■ Text block:
● ● ●
Mobile teeth refer to teeth that are loose or wiggly in the socket. This can be caused by a variety of factors, such as:
- Gum disease: Periodontal disease, also known as gum disease, is the most common cause of mobile teeth. This infection destroys the supporting structures of the teeth, causing them to become loose.
- Trauma: A blow to the face or jaw can cause damage to the supporting structures of the teeth, making them mobile.
- Tooth decay: Large cavities or untreated tooth decay can weaken the tooth and make it more prone to mobility.
- Bruxism (teeth grinding) : This habit can put excessive pressure on the teeth, causing them to become loose over time.
- Orthodontic treatment: Teeth may become temporarily loose during orthodontic treatment as the teeth are being moved into their new positions.
- Advanced age: As we age, the supporting structures of the teeth can weaken, making them more prone to mobility.
Mobile teeth can be painful and can increase the risk of tooth loss. The treatment for mobile teeth will depend on the underlying cause. Common treatment options include:
- Scaling and root planing: This procedure involves removing plaque and tartar from the teeth and smoothing the roots of the teeth to help the gums reattach.
- Gum grafts: In some cases, a gum graft may be necessary to cover the exposed root and protect it from further damage.
- Orthodontic treatment: In some cases, orthodontic treatment may be used to reposition the teeth and reduce pressure on the gums.
- Surgery: In severe cases, surgery may be necessary to correct the problem and protect the tooth.
- Medications: Antibiotics may be prescribed to treat an infection, and anti-inflammatory medications may be prescribed to reduce pain and swelling.
It’s important to see or visit a dentist immediately if you have a mobile teeth in order to prevent the condition from worsening and to protect your teeth and gums.
● ● ●
■ Provided data:
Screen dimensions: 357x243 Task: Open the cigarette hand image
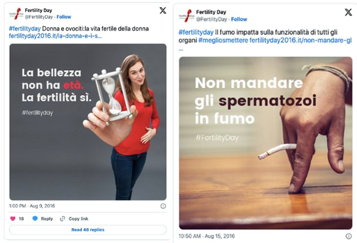click(x=265, y=143)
● ● ●
■ Problem details:
Extract the passage of the text on mobile teeth from "Mobile teeth refer" up to and including "to become loose.", copying it word for word.

■ Exercise response:
Mobile teeth refer to teeth that are loose or wiggly in the socket. This can be caused by a variety of factors, such as:
- Gum disease: Periodontal disease, also known as gum disease, is the most common cause of mobile teeth. This infection destroys the supporting structures of the teeth, causing them to become loose.